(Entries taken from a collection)
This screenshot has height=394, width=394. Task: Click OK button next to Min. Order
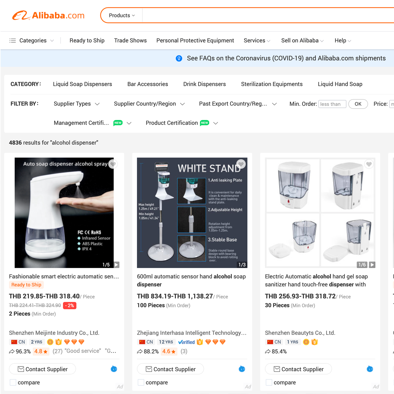(358, 104)
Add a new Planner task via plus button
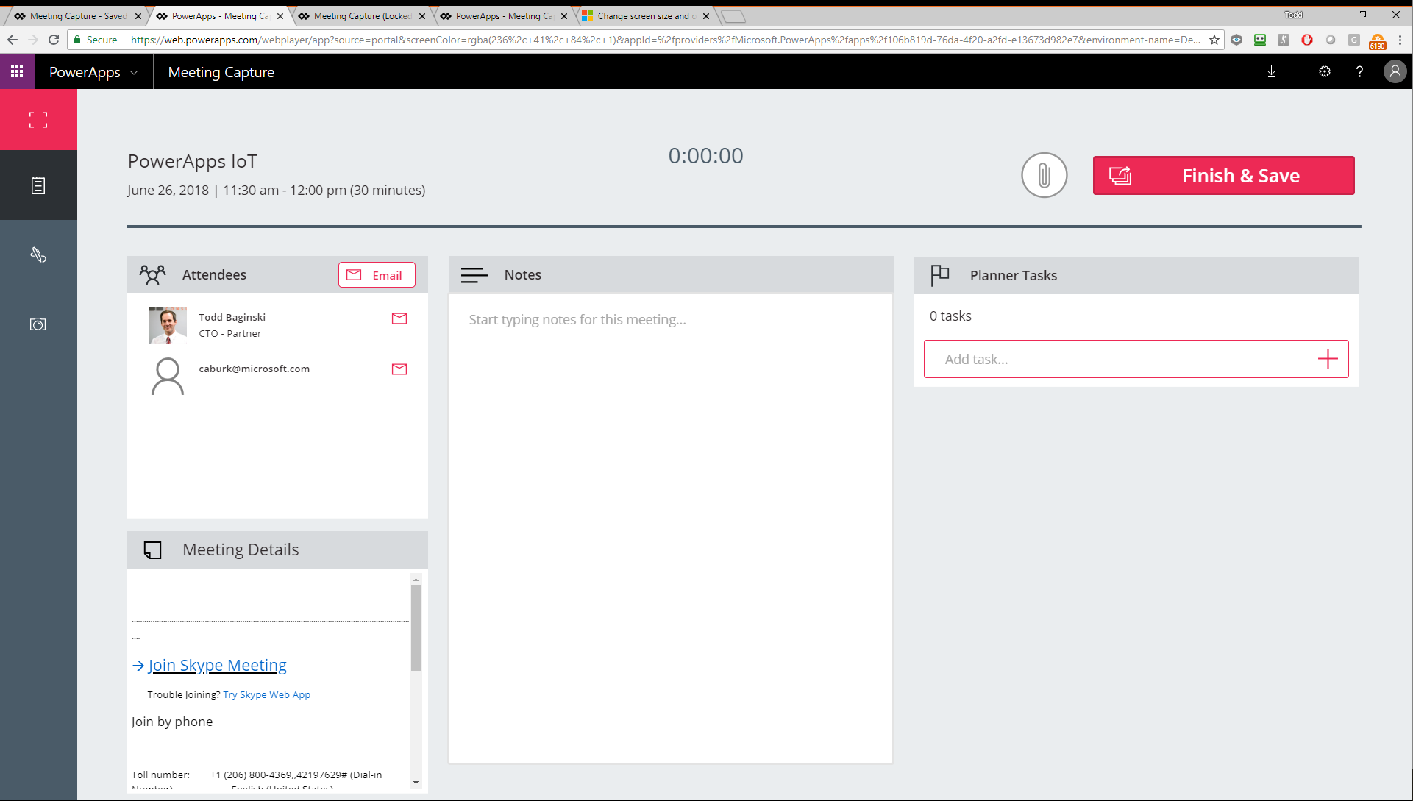This screenshot has height=801, width=1413. pos(1328,358)
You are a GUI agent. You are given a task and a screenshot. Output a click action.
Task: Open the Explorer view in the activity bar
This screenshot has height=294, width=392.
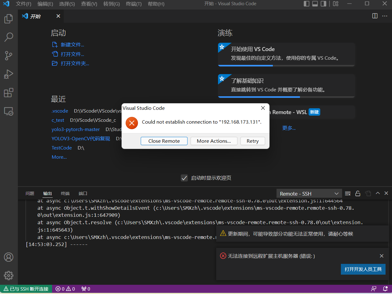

▶ **THE TASK**: Every entry is to be transcribed exactly, but the pictures are to be left out.

▶ **SOLUTION TO THIS EXERCISE**:
This screenshot has height=394, width=394. Task: Click OK button next to Min. Order
(358, 104)
Add a new Planner task via plus button
This screenshot has height=801, width=1413. pos(1328,358)
You are a GUI agent. You are given a task and a screenshot. Output a click action.
Task: Open the Explorer view in the activity bar
This screenshot has height=294, width=392.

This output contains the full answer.